Data records:
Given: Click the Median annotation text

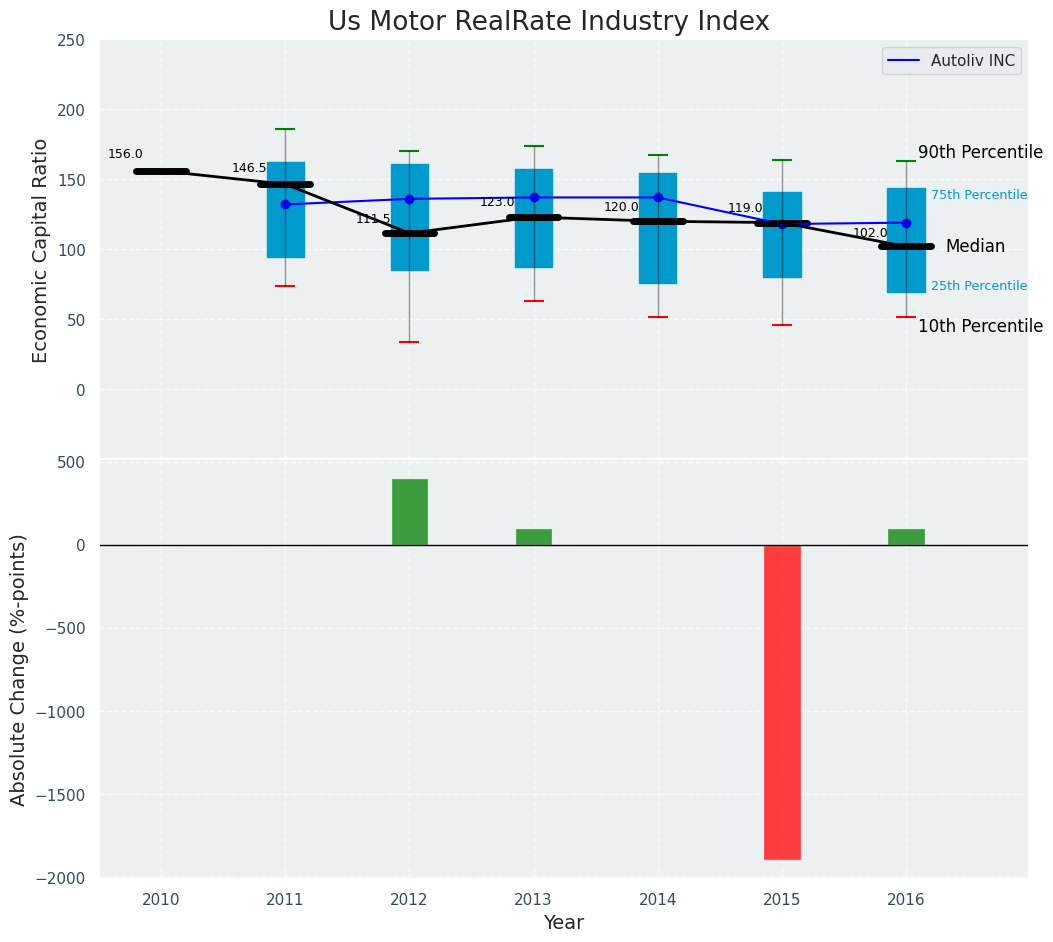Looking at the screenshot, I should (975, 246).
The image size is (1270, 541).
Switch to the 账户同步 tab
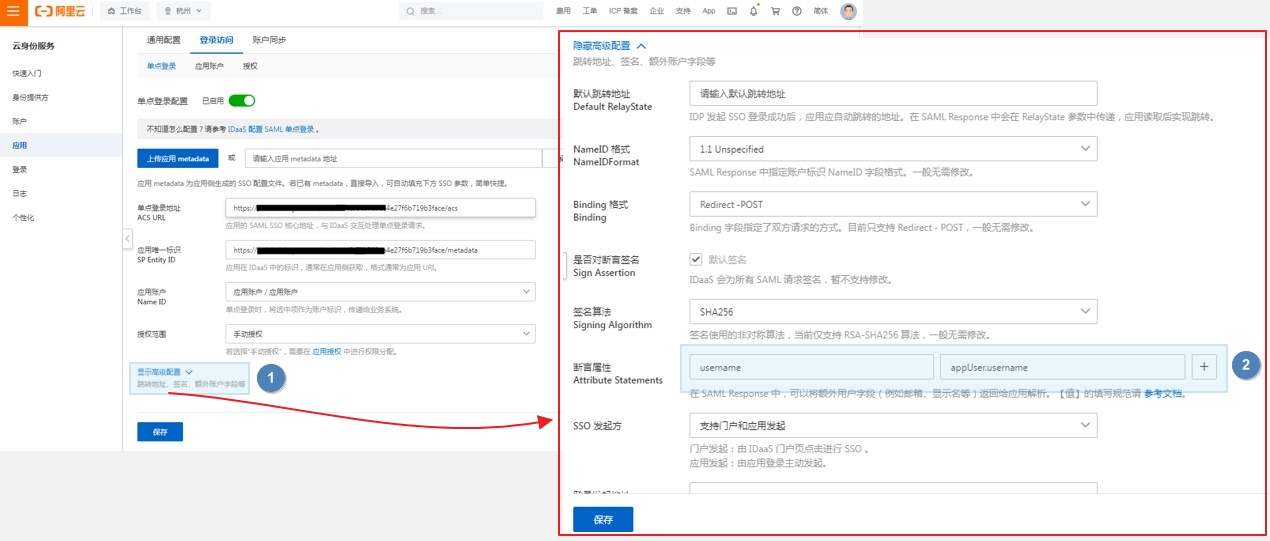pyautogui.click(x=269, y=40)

Work to complete:
Return all material verbatim, pictures omitted.

Answer to this task:
Given: Click the Median annotation text

Looking at the screenshot, I should (975, 246).
The image size is (1270, 541).
Switch to the 账户同步 tab
pyautogui.click(x=269, y=40)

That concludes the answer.